> [ACTIVITY] Lines containing the string "Follow": how many are there below? Answer with the number only.
§ §
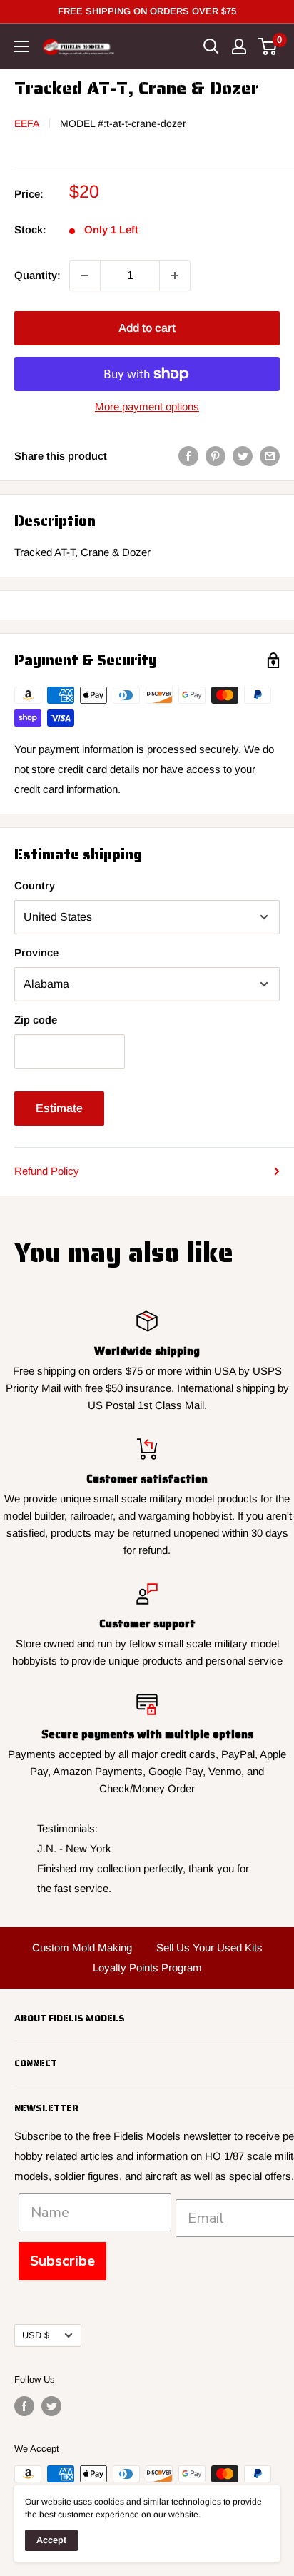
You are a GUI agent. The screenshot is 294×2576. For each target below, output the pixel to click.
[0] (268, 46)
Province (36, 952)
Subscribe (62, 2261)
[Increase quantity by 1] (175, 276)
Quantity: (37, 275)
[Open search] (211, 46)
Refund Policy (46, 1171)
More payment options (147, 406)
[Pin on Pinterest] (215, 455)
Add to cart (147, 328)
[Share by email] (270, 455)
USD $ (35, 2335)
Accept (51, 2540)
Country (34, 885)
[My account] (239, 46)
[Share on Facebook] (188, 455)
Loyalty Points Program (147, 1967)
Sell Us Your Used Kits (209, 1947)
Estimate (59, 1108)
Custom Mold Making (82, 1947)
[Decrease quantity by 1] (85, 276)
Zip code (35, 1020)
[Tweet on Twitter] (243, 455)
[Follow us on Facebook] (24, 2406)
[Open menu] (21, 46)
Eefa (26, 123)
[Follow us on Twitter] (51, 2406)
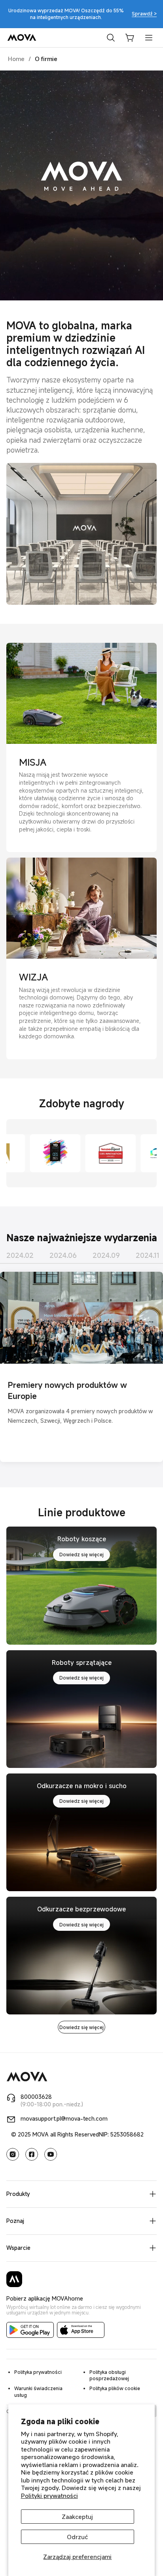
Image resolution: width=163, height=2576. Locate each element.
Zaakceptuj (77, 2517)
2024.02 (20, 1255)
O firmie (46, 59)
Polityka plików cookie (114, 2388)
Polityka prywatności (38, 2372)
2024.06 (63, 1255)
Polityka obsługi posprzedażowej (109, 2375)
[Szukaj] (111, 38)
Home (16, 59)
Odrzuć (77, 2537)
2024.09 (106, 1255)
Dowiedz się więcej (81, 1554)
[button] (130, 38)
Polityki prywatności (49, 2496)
§ §
> [ANSWER TO THIS EXERCISE] 2